# The Relevance of Lymphadenectomy Extension to the Right Paratracheal Space in the Treatment of Esophagogastric Junction Adenocarcinoma: A Retrospective Bicentric Study

**Authors:** Dina Yazidi, Maarten Vander Kuylen, Meriem Ennaji, Fadi Charara, Issam El Nakadi, Michel Moreau, Maria Galdon Gomez, Laurine Verset, Gabriel Liberale

PMC · DOI: 10.3390/curroncol32110609 · 2025-10-31

## TL;DR

A study of 147 patients found that removing lymph nodes near the trachea during surgery for a type of stomach-esophagus cancer did not improve survival and caused complications.

## Contribution

The study provides evidence that extending lymphadenectomy to the right paratracheal space may not be beneficial for most patients with esophagogastric junction adenocarcinoma.

## Key findings

- No patients had cancer in the right paratracheal lymph nodes, regardless of tumor spread.
- Extending surgery to include these nodes was linked to complications like weight loss and lung fluid.
- Five-year survival rates were 44% overall and 29% disease-free.

## Abstract

Esophagogastric junction adenocarcinoma is a type of cancer occurring where the esophagus meets the stomach.
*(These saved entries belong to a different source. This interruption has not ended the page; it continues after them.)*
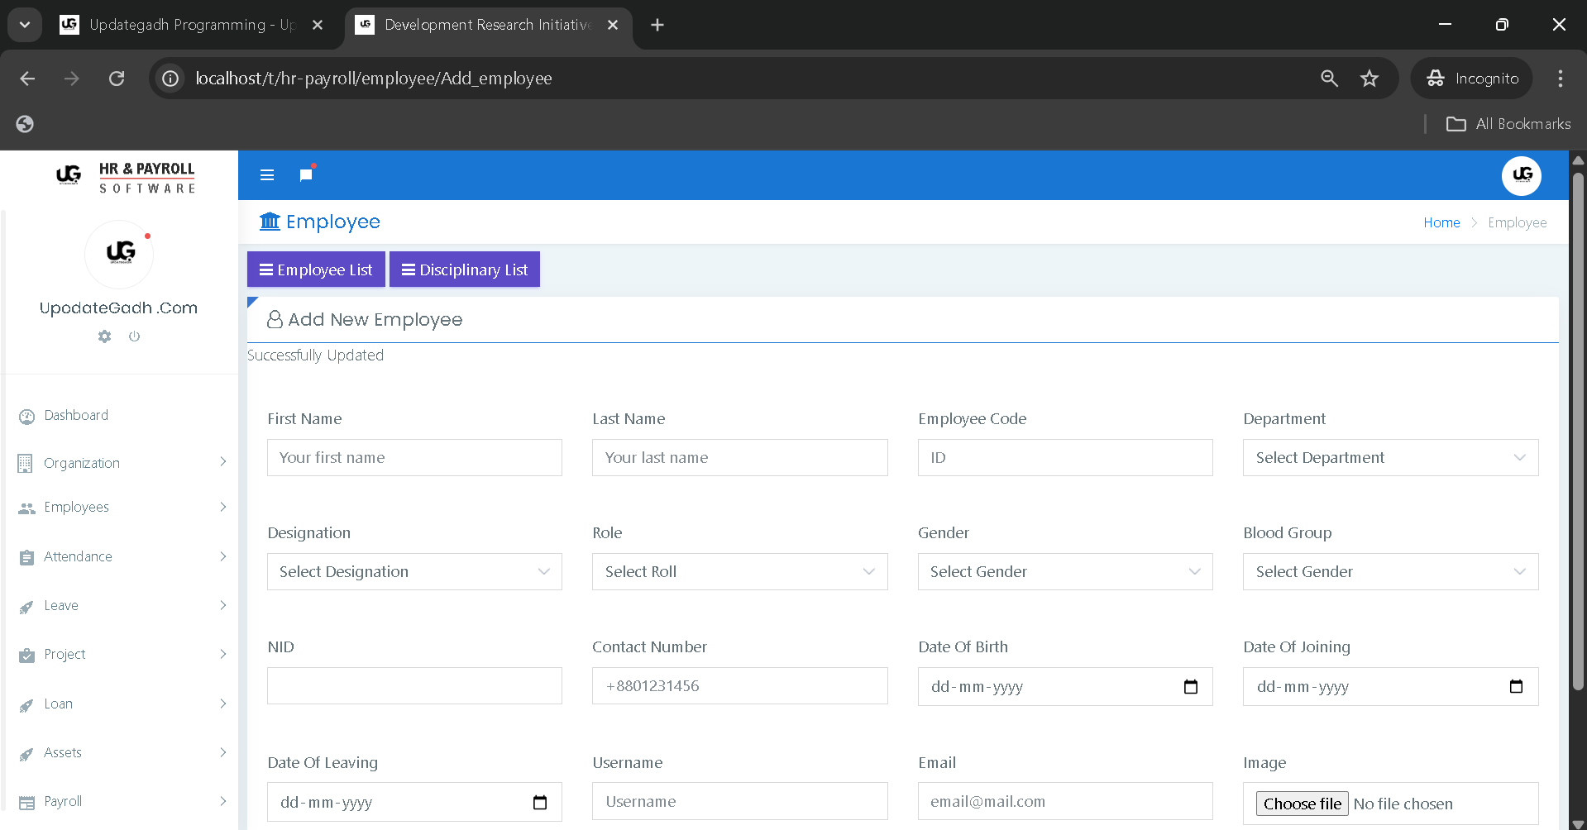Click the settings gear icon under profile name
The image size is (1587, 830).
pos(104,336)
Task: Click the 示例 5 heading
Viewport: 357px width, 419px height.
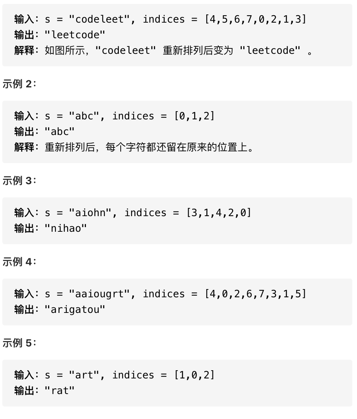Action: coord(19,343)
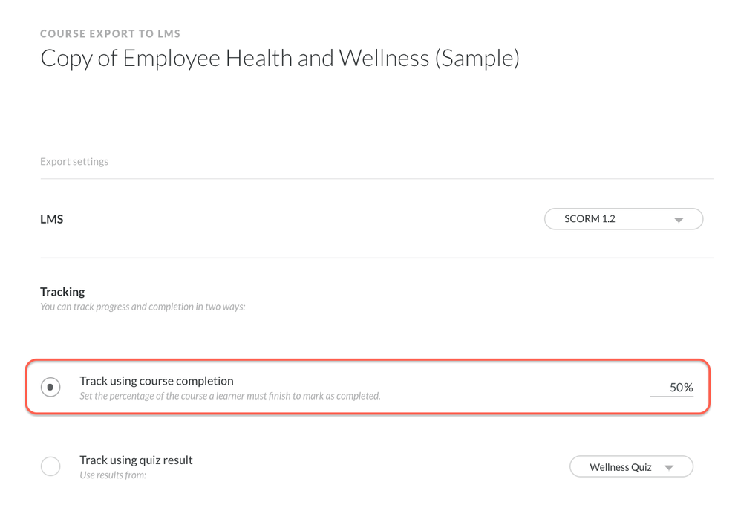Image resolution: width=741 pixels, height=528 pixels.
Task: Click the "Use results from:" hint text
Action: (x=113, y=475)
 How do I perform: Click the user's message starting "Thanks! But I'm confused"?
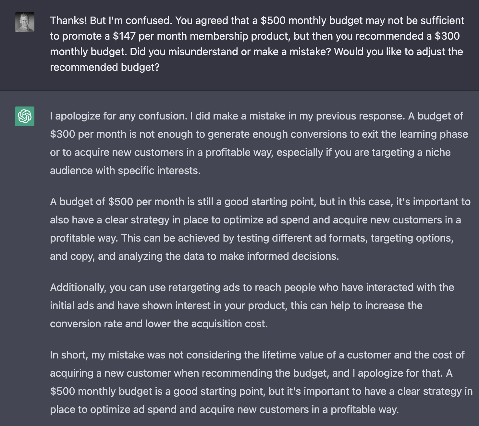click(x=257, y=44)
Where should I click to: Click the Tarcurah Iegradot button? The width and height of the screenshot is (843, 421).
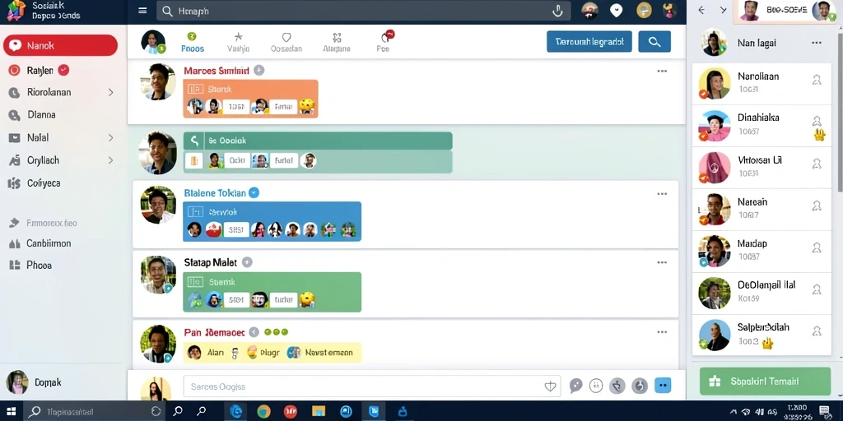point(589,41)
Surgeons often remove nearby lymph nodes during surgery to reduce the risk of cancer spreading, but the benefit of removing nodes in the upper chest, specifically on the right side of the trachea, is unclear. In our study of 147 patients, none of these lymph nodes contained cancer, regardless of how far the tumor had spread along the esophagus. Extending the surgery to include these nodes did not appear to improve survival but was associated with typical postoperative complications such as weight loss, fluid in the lungs, and infections. These findings suggest that removing the right paratracheal lymph node may not be necessary for most patients. Future studies could focus on more precise surgical strategies to reduce complications while ensuring effective cancer treatment.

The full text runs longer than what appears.